[Records from a collection]
------------------------------

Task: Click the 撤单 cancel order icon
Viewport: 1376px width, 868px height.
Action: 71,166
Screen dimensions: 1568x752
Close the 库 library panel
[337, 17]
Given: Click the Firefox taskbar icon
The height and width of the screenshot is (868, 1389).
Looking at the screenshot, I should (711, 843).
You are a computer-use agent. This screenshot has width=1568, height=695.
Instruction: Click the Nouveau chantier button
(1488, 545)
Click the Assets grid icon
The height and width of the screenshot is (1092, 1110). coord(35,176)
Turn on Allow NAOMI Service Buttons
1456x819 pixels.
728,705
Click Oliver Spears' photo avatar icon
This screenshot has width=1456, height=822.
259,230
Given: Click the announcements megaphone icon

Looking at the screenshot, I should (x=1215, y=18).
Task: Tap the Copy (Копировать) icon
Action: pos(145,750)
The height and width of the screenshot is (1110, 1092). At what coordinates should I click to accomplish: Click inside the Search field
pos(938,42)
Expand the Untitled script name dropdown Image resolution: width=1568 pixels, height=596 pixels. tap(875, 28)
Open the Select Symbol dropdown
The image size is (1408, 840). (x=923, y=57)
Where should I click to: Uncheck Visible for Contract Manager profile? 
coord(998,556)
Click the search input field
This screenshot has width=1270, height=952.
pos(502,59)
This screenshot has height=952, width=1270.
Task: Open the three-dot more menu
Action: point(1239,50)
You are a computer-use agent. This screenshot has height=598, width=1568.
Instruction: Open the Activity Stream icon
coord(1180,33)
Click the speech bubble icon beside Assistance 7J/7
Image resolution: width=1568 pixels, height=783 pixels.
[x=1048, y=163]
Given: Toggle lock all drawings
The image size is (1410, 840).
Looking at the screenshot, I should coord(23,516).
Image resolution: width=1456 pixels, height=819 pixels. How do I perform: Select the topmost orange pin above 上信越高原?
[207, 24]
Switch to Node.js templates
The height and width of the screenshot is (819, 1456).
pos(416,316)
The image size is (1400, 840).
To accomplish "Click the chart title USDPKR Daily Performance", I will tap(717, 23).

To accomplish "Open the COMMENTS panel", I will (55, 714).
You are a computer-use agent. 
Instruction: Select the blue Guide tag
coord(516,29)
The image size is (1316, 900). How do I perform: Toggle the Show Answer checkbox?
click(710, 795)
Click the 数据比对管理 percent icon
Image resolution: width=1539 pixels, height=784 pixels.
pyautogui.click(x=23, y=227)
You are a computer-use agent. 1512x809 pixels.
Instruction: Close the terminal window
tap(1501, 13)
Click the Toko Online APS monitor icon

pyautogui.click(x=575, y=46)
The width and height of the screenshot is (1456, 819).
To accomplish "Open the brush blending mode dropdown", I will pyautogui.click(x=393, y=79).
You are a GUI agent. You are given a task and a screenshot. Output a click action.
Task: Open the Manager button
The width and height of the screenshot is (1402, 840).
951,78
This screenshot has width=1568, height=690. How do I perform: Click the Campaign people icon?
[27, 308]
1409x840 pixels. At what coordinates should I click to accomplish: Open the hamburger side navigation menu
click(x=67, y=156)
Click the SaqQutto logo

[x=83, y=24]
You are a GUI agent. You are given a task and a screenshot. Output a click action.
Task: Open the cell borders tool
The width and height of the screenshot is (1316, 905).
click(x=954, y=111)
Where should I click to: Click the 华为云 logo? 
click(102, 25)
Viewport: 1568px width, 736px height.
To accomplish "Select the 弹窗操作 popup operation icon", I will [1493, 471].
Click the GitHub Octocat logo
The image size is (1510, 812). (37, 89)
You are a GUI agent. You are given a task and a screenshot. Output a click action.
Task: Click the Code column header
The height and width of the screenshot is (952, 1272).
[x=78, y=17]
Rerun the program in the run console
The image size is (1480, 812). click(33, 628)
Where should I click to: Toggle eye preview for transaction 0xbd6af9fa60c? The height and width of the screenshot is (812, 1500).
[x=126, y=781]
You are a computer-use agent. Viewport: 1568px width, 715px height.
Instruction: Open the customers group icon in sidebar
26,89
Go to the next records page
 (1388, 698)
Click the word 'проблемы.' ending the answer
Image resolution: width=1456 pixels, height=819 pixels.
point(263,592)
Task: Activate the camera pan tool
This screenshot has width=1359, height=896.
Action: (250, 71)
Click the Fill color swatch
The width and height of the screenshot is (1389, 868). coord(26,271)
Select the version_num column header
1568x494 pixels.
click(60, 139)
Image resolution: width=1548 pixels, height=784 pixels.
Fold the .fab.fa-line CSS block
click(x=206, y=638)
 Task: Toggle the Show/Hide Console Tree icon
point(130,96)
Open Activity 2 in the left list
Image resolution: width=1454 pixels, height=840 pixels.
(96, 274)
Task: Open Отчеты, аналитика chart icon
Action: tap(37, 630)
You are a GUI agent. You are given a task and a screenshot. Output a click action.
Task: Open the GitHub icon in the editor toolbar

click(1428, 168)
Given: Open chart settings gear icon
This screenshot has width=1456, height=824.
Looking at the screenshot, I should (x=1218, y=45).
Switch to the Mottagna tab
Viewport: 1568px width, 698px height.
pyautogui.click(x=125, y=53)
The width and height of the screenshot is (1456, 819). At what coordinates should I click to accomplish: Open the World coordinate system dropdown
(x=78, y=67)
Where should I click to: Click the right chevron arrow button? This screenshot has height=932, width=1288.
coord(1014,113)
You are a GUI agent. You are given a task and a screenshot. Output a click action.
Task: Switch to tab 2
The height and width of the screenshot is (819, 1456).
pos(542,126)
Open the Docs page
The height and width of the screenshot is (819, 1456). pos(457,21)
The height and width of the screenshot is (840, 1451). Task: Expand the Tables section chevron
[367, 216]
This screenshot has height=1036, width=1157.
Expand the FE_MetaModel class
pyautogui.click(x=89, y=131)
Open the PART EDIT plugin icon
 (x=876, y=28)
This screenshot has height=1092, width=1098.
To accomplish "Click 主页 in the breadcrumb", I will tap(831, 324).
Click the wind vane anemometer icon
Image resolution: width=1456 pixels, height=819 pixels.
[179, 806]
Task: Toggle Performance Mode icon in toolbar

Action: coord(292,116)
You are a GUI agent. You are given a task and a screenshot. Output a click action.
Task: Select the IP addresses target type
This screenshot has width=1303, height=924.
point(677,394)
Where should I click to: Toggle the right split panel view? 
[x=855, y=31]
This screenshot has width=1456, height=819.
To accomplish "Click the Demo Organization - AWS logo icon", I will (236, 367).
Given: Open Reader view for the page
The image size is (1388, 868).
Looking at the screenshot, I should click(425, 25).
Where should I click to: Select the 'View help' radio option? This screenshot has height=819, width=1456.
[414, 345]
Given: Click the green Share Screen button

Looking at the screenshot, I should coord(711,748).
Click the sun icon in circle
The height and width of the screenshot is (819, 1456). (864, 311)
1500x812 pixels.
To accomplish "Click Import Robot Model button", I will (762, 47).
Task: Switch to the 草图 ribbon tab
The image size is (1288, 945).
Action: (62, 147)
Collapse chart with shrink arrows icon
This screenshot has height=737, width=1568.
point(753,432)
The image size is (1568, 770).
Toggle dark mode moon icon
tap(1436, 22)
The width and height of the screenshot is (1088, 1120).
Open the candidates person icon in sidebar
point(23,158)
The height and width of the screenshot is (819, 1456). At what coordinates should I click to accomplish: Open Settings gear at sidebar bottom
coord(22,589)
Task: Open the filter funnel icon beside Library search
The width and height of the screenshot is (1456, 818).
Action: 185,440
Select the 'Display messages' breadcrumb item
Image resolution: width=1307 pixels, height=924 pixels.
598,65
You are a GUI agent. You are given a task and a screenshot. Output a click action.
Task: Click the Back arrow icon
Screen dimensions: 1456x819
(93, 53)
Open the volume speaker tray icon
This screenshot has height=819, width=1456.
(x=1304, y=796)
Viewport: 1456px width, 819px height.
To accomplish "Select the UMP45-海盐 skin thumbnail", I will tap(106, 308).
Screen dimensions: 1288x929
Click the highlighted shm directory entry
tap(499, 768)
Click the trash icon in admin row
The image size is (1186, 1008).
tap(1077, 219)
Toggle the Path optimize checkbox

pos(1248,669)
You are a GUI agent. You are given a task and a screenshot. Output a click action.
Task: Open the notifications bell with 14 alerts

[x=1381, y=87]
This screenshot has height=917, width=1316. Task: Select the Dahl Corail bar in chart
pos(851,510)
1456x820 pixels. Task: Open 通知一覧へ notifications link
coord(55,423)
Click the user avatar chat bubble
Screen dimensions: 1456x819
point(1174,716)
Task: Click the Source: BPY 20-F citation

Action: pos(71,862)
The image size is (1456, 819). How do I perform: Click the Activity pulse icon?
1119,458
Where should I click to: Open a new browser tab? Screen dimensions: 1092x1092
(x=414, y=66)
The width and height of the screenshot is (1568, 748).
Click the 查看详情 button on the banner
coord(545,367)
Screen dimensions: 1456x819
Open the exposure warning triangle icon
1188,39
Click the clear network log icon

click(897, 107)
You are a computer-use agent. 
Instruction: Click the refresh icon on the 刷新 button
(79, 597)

------------------------------

→ **THE PROBLEM**:
Every line above that includes the string "header" needs to be copied.

→ **ANSWER FOR THE TASK**:
Task: Click the Code column header
Select the version_num column header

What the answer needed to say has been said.